#### [Task]
Only one span of the listing below should come back. It runs from the line with "You are a computer-use" through the line with "Instruction: Select the", and each of its lines must be reproduced exactly.

#### [Data supplied]
___

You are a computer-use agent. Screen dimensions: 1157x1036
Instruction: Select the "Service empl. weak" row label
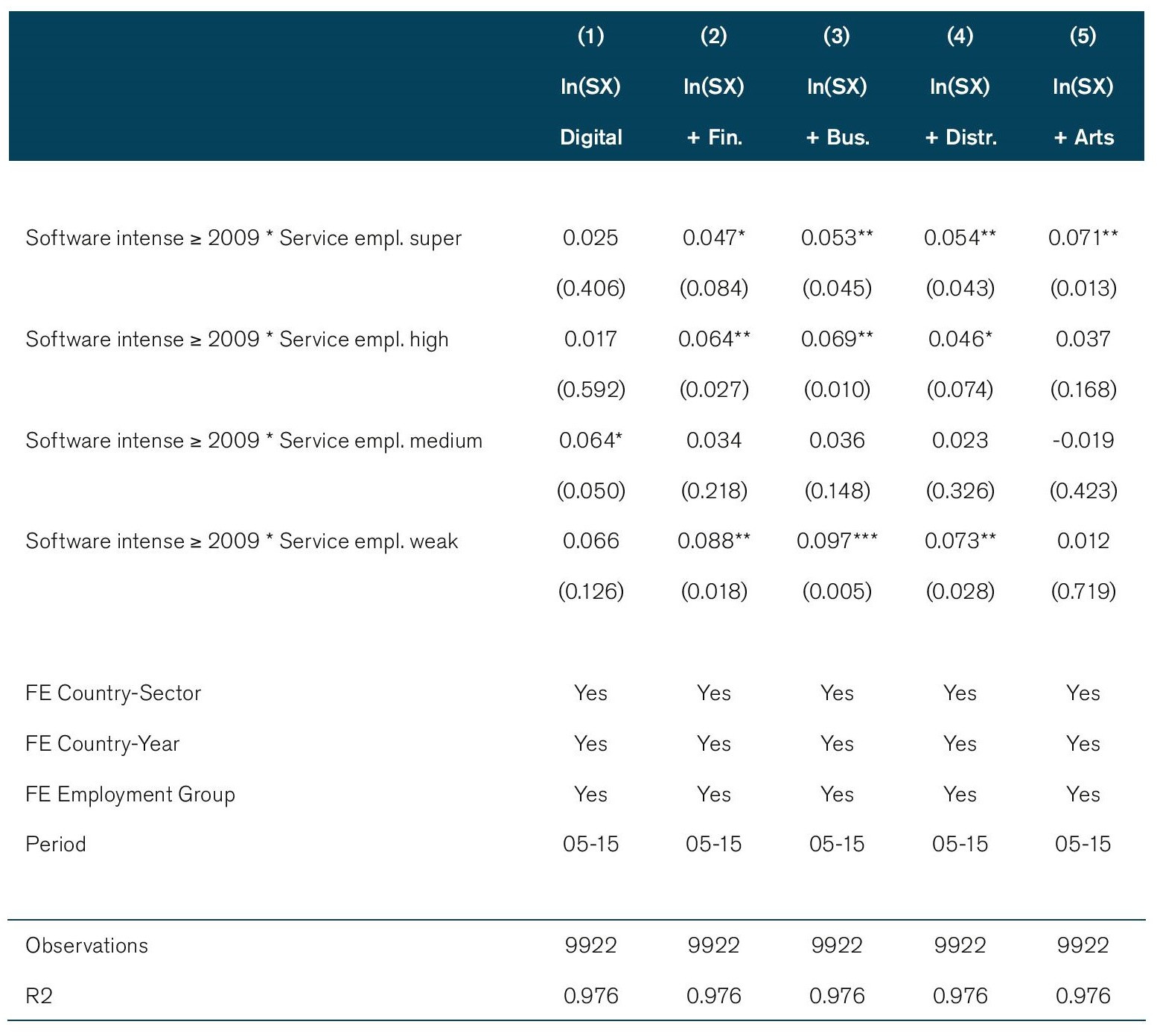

___

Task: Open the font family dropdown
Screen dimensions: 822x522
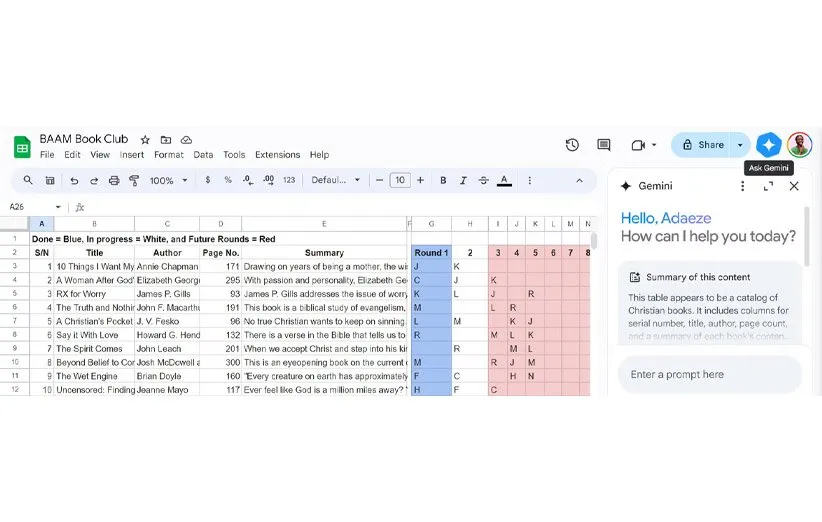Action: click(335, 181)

___

#### [Your solution]
You are a computer-use agent. Screen dimensions: 1157x1036
Instruction: Select the "Service empl. weak" row label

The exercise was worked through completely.